- [BRIEF] Please return only the lines from the one with "Task: Click the hamburger menu icon" through the final line of the data, unchanged, with pictures omitted.

+++ RECORDS PROVIDED

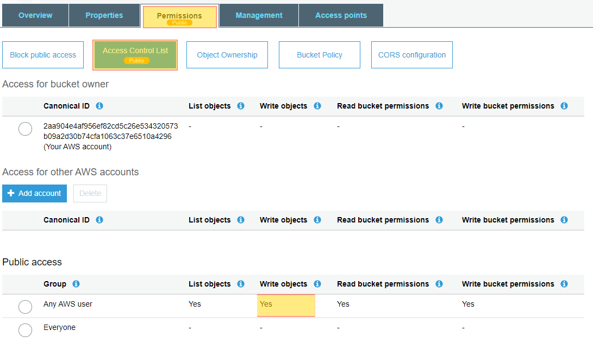Select the Everyone group radio button

(x=26, y=330)
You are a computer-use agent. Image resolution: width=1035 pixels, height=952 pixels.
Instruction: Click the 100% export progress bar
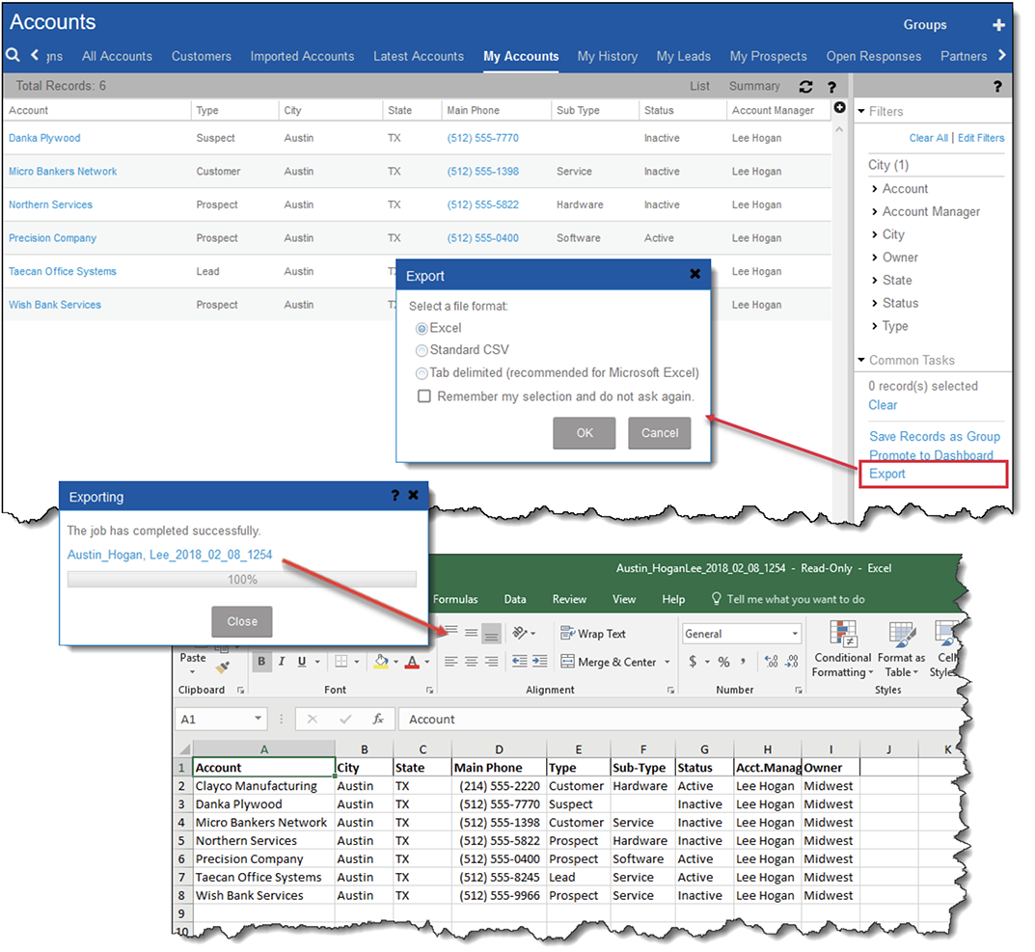(x=242, y=580)
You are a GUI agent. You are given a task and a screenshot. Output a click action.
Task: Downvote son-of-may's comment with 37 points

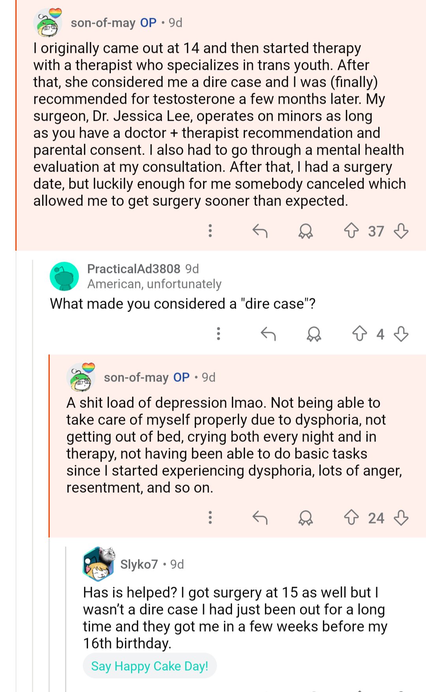click(401, 230)
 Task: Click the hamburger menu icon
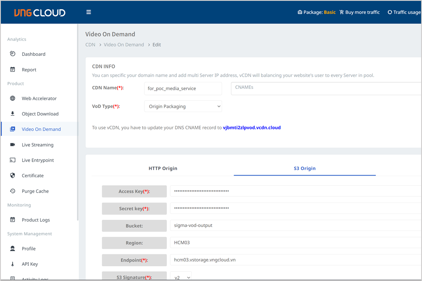point(88,12)
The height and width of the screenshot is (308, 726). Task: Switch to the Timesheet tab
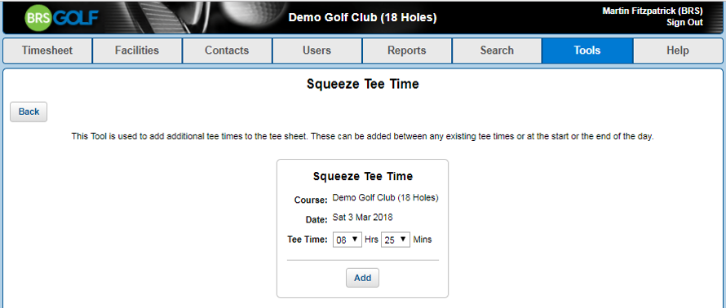pyautogui.click(x=47, y=51)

++++++

- [ANSWER BOX]
 Task: Click the hamburger menu icon
point(88,12)
The height and width of the screenshot is (308, 726). Task: Switch to the Timesheet tab
pyautogui.click(x=47, y=51)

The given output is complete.